Bezzasadny jest zarzut naruszenia art. 69 ustawy - Prawo bankowe oraz art. 385 1 § 2 k.c. w zw. z art. 58 § 1 i 2 k.c. w zw. z art. 358 § 2 k.c. (według stanu prawnego z dnia 24 stycznia 2009 roku) w zw. z art. 3 k.c. oraz w zw. z art. 6 ust. 1 dyrektywy Rady 93/13/EWG w zw. z art. 353 1 k.c. oraz w zw. z art. 65 § 1 i 2 k.c. w zw. z art. 5 k.c. w zw. z art. 4 ustawy antyspreadowej poprzez błędne stwierdzenie nieważności umowy.

Sąd Okręgowy prawidłowo ustalił, że udzielony kredyt jest kredytem złotowym, a nie walutowym, a mechanizm indeksacyjny stanowi przykład postanowień o charakterze abuzywnym.
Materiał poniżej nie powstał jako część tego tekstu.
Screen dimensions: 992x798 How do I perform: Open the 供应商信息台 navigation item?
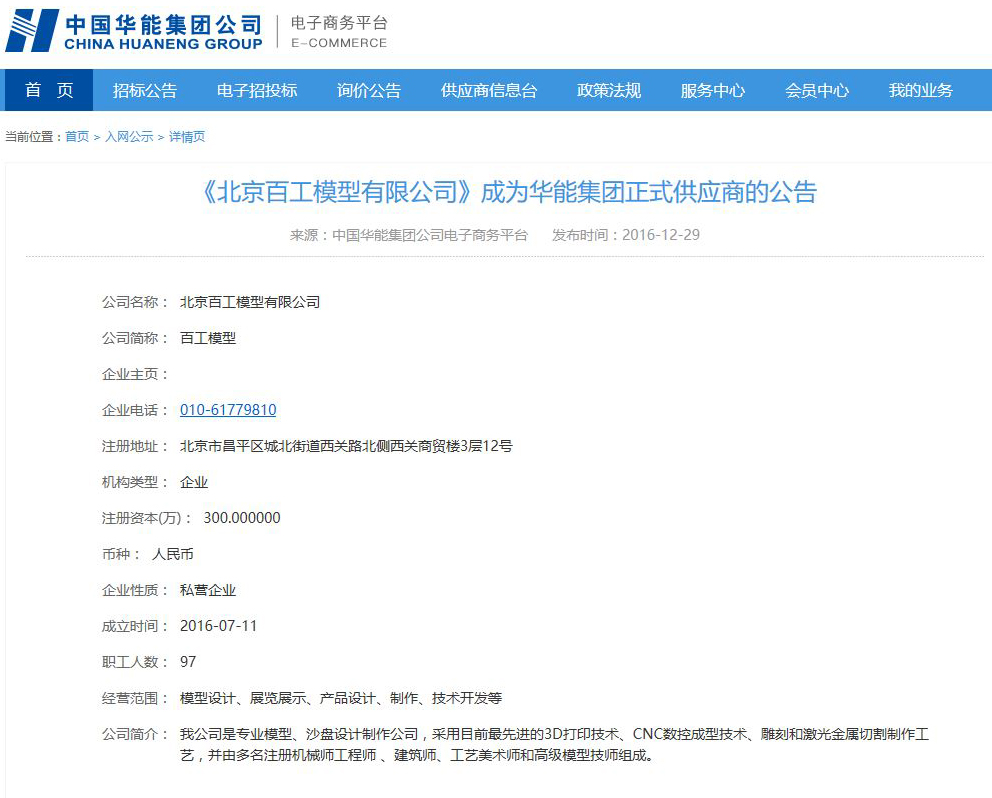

Wbrew twierdzeniom strony pozwanej, w sprawie nie istnieje możliwość zastąpienia spornych postanowień umowy innymi rozwiązaniami wbrew woli konsumenta, w rezultacie czego nie można akceptować zarzutu naruszenia art. 65 § 1 i 2 k.c. w zw. z art. 354 § 1 k.c., art.56 kc oraz art. 69 ust. 2 pkt 4a i ust. 3 Prawa bankowego w zw. z art. 4 ustawy z dnia 29 lipca 2011 r. zmieniająca ustawę Prawo bankowe poprzez ich niezastosowanie.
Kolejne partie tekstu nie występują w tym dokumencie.